Tips on how to fight pandemic-induced anxiety and get a good night’s sleep

The coronavirus pandemic is affecting people in different ways with many experiencing sleepless nights, owing to pandemic-induced anxiety, that appears just as your about to nod off.

The coronavirus pandemic is affecting people in different ways with many experiencing sleepless nights, owing to pandemic-induced anxiety, that appears just as your about to nod off.

Falling asleep is only half the problem. Vivid dreams or nights where you can’t stop tossing and turning are on the increase.

With many working from home, the break in routine, no access to outlets like gyms or cinemas, going for entertainment or catching up with friends, it’s easy to feel like you’re out of balance and this can be reflected in your sleep habits.

Sleep is as important as exercise and a healthy and balanced diet.

Having the adequate amount of sleep each night (between seven and nine hours is recommended) helps increase our energy levels and boosts our immune system, which is needed to fight illness.

Here are some tips to help your chances of getting a good night’s sleep:

Don’t check news updates before going to bed

Although it’s important to keep up to date with the happenings of COVID-19, being too absorbed in the news cycle can make it harder to fall asleep.

Reading or listening to news updates right before bed can make you feel panicked about the crisis and will play on your thoughts whilst trying to sleep.

Stick to trusted sources like the Department of Health website and try to avoid reading or listening to any news alerts an hour or so before heading to bed.

Switch off

Do something that gives your brain a break from thinking about the pandemic.

Try going for a gentle walk, meditate or read a book an hour-or-two before heading to bed.

If you need to use your phone close to bedtime, use if for apps such as CalmSmiling Mind or headspace.
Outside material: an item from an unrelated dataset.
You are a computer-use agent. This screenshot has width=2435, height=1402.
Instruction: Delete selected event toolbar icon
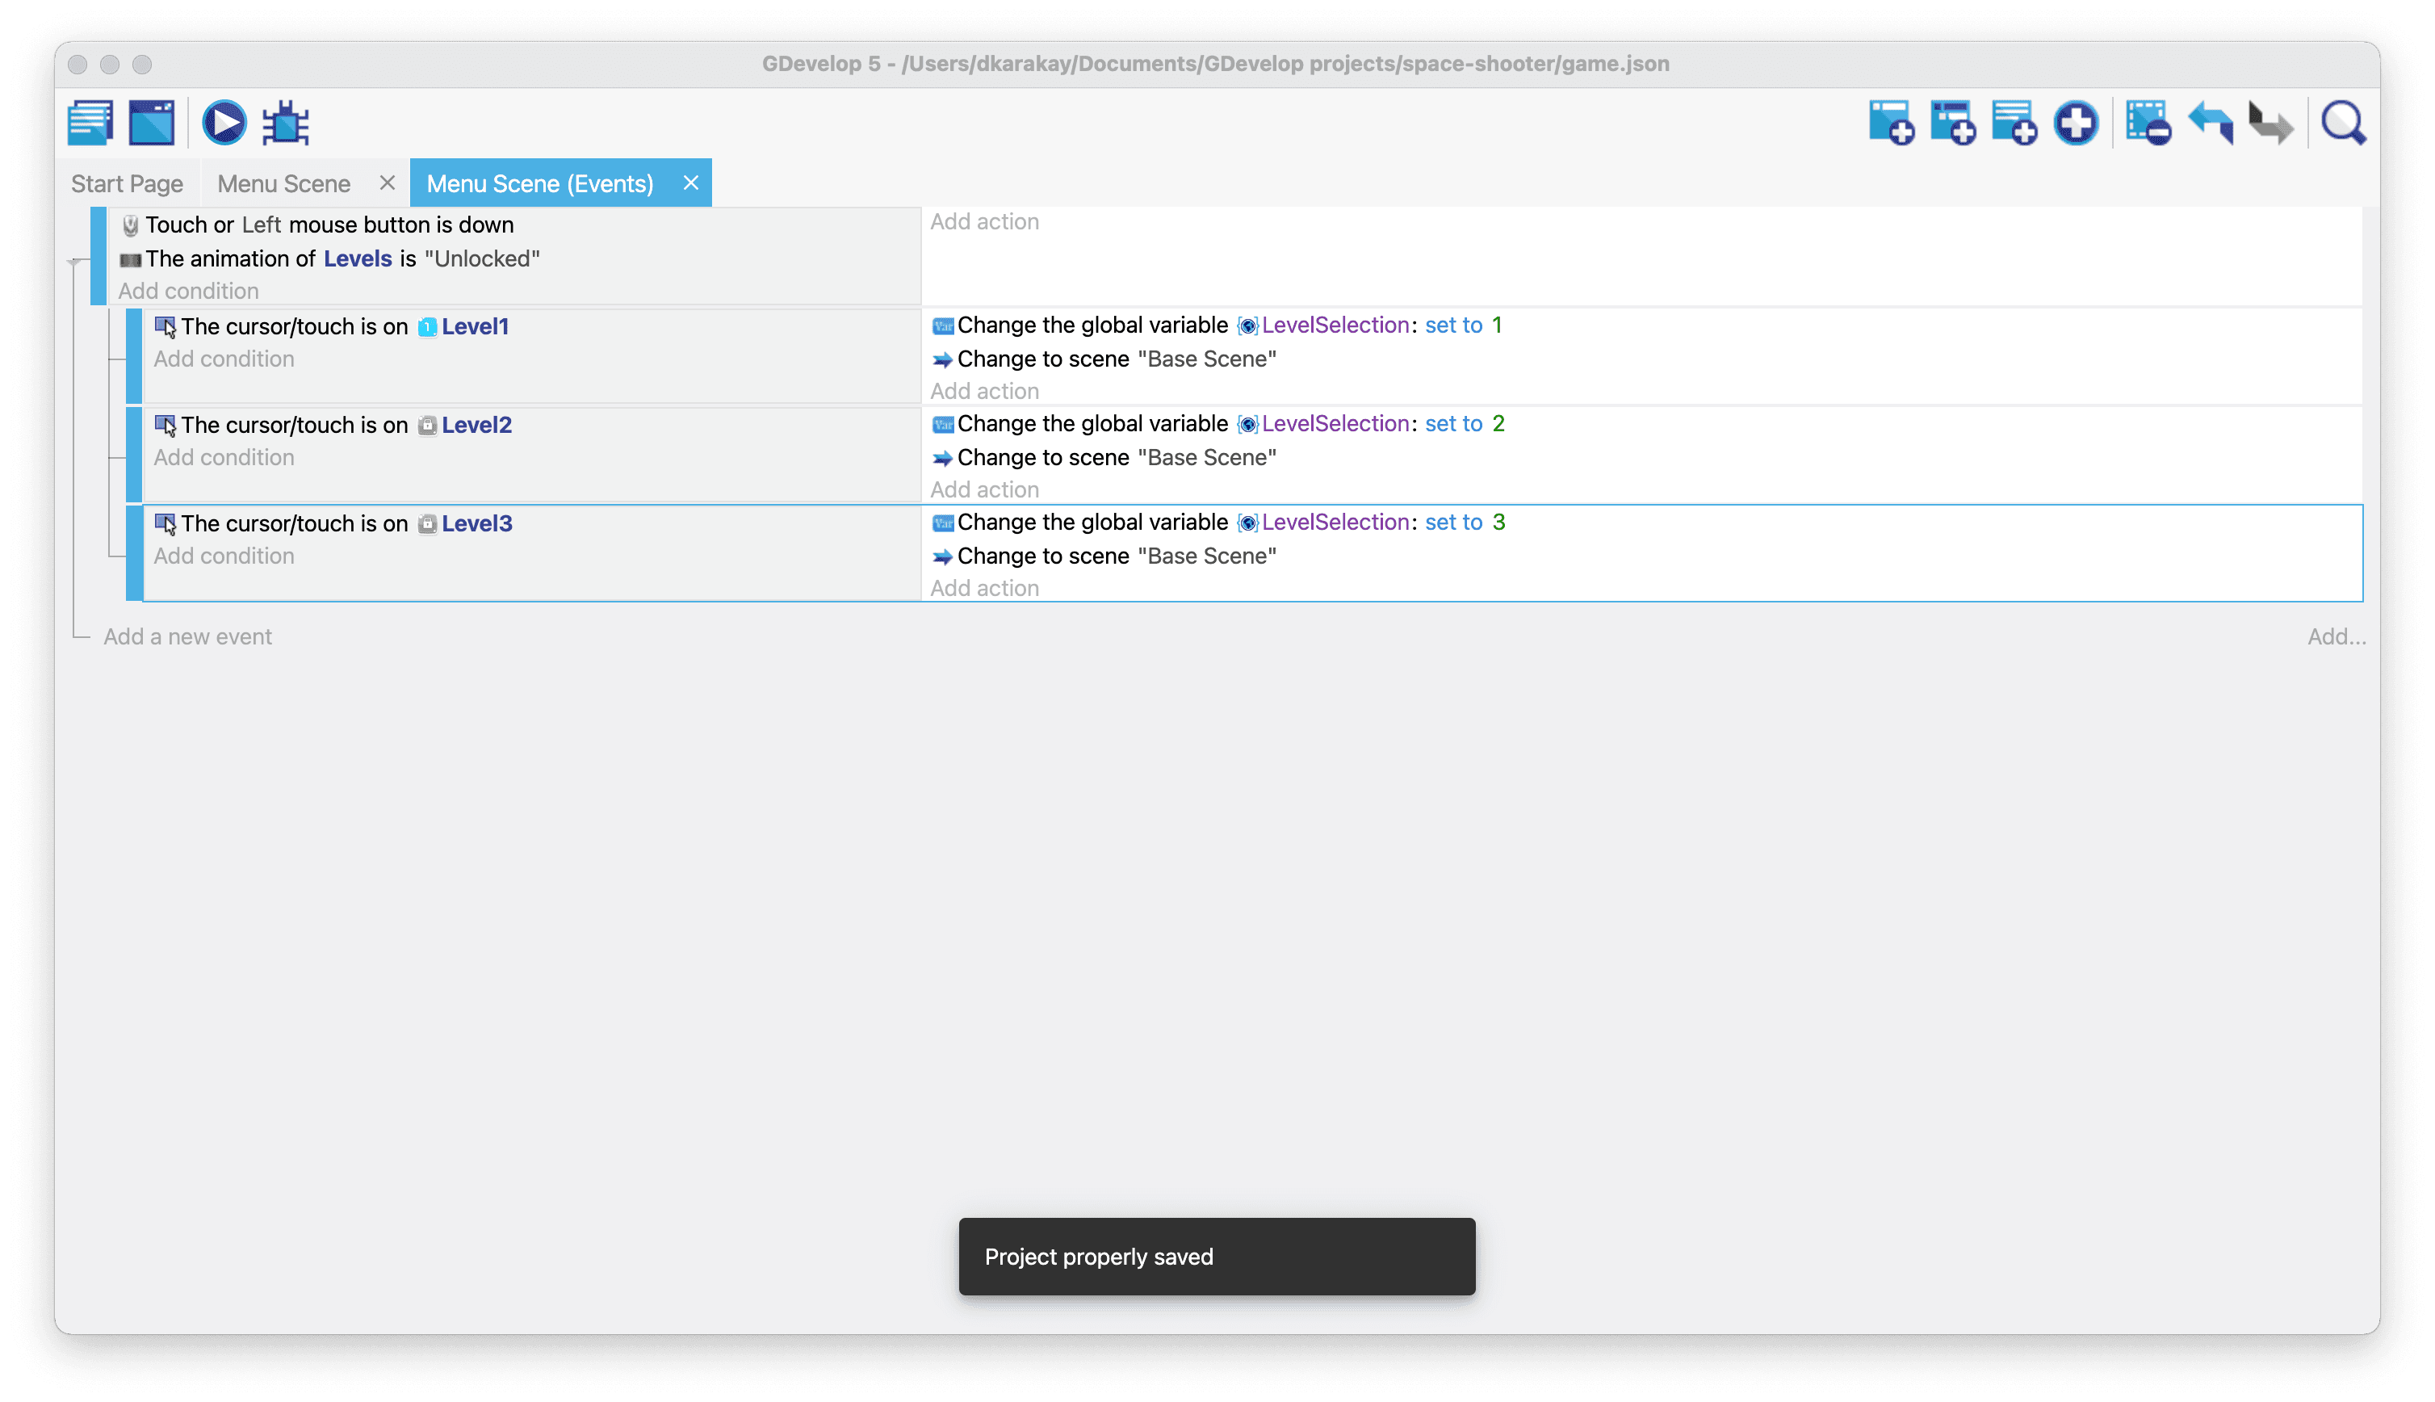click(2147, 123)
These can actually be beneficial and assist in clearing the mind, which will help for a good night sleep.

Write down your thoughts

It’s the middle of the night and you are wide away, watching the time tick away on the clock.

Try writing down what you are thinking or what is bothering you and keeping you awake.

Writing down what is running around your mind can actually help clear your mind.

If you need to, talk to a friend or family member about what you have written down when you wake in the morning to help you process.

Keep your bedroom for bedtime

Whilst many people are social distancing and staying home at present, it can be hard to separate the work, sleep and entertainment areas when it is all under the same roof.

It’s important that you try to keep your bedroom the place for sleep, and differentiate the areas.

Try to avoid sitting in bed, typing away on the laptop, scrolling through your phone, watching Netflix or taking calls whilst lying in bed.

Get up and keep moving

Set an alarm an hour before you need to get up and use this time to get up and move.

Try to wear yourself out with a run, walk, or even a dance session in the morning, and then end the day with a leisurely walk around your neighbourhood.

Regular exercise will not only boost your endorphins, it will make you feel better and help you to better deal with the stress of live during a pandemic.

Stay off the caffeine and alcohol

If you didn’t sleep well, and are feeling the late afternoon dip, it’s best to try to avoid that late coffee or reach for that glass of wine.

Instead, why not go for a walk, get some fresh air and watch the sunset instead?

It’s okay to occasionally not feel okay

If you are lying there awake, staring at the clock, watching the minutes or hours ticking by, it’s okay… occasionally.

If you don’t get a full night’s sleep every-now-and-then, it’s okay. You will make it through the day, and if you follow the above steps, you will be tired enough to have a good pandemic-anxiety free night’s sleep the next night.